## TASK DESCRIPTION
Copy the lines of the records from the one containing "Where should I" through the end of the records, both ends included. Leave out the pictures.

[begin DATASET CONTENT]

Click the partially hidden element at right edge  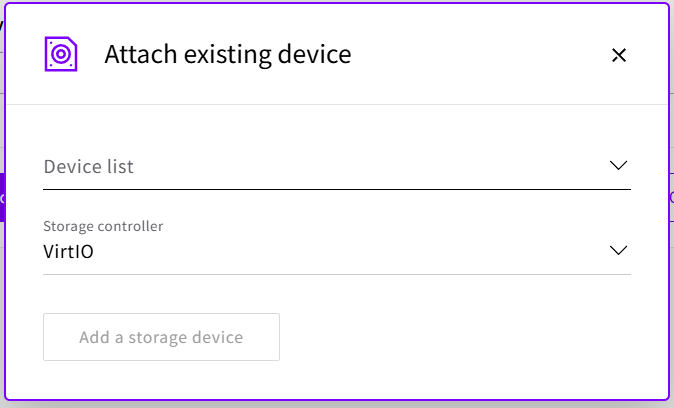[x=671, y=197]
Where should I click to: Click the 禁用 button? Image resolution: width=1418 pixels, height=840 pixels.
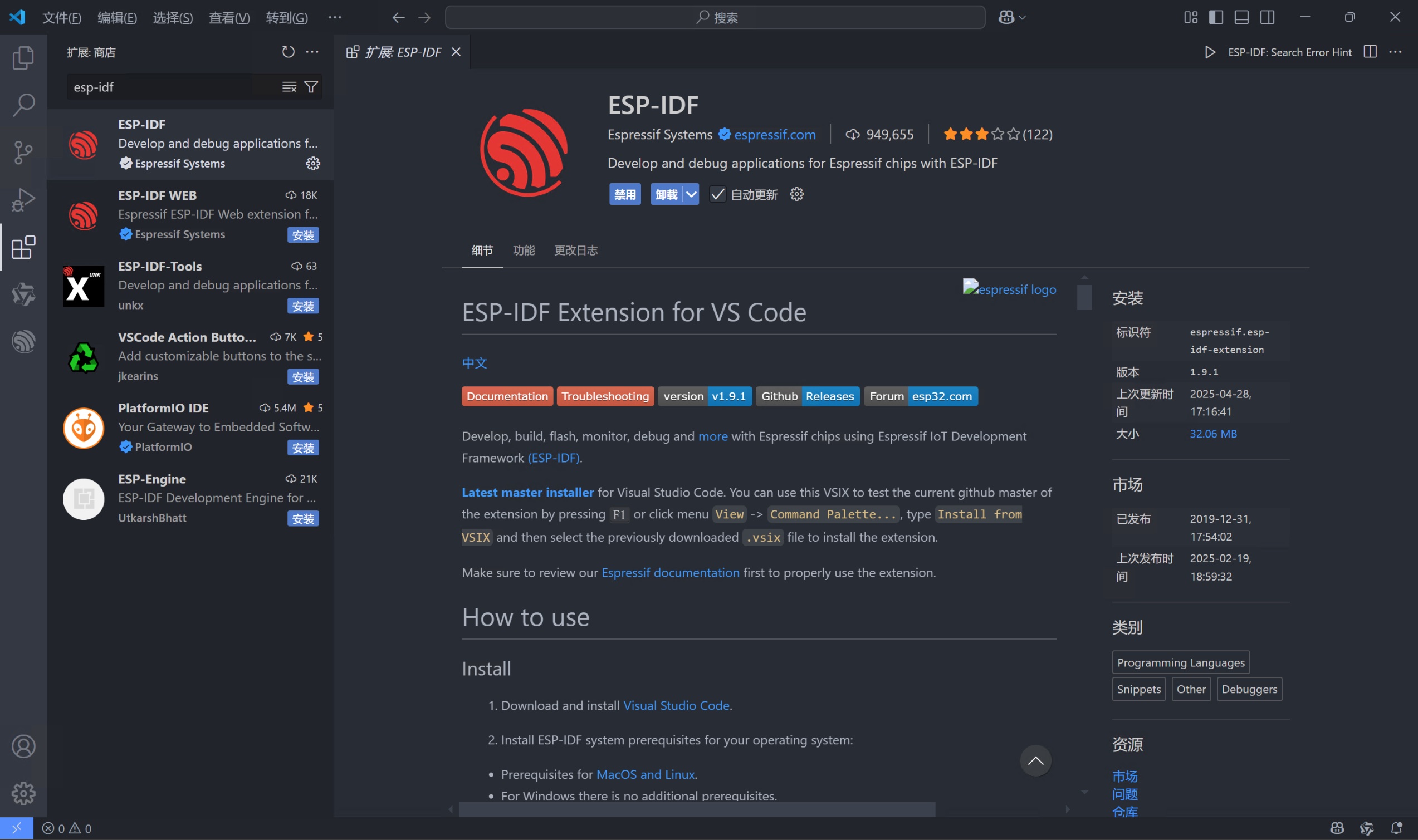[x=625, y=194]
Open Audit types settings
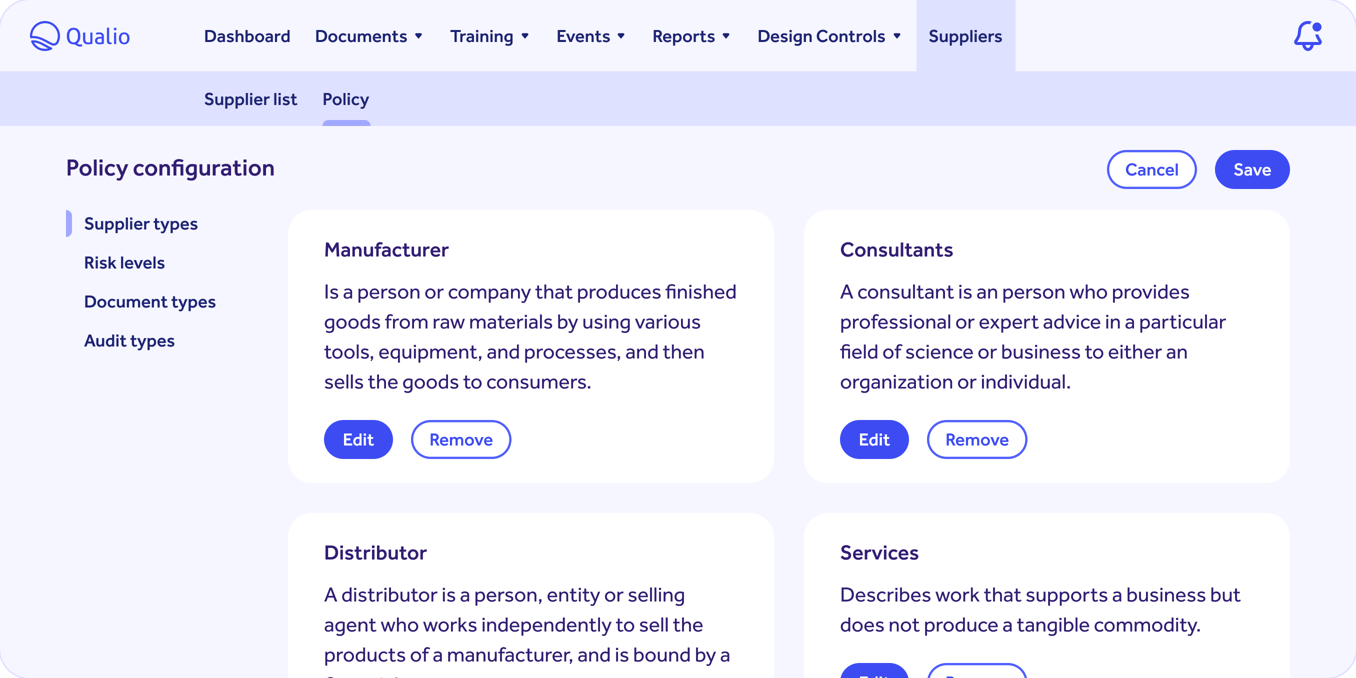This screenshot has width=1356, height=678. tap(129, 340)
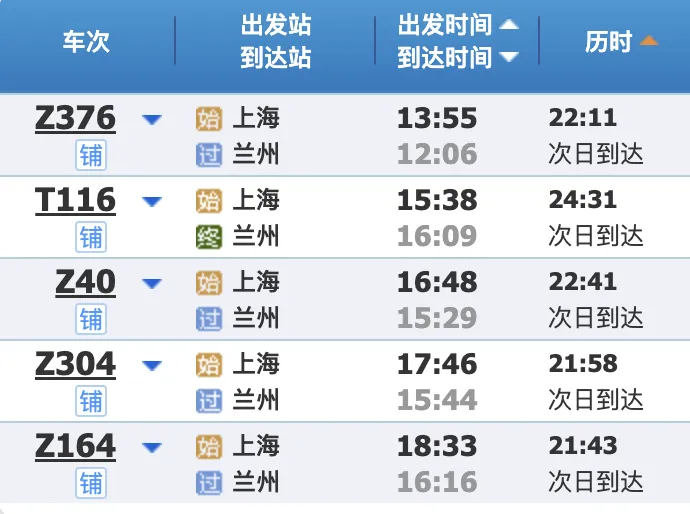Click the green 终 terminal icon for T116

[x=209, y=237]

[end DATASET CONTENT]

## ANSWER TO THIS EXERCISE
Where should I click to: Click the 禁用 button? Image resolution: width=1418 pixels, height=840 pixels.
[x=625, y=194]
Open Audit types settings
This screenshot has width=1356, height=678. tap(129, 340)
Click the green 终 terminal icon for T116

[x=209, y=237]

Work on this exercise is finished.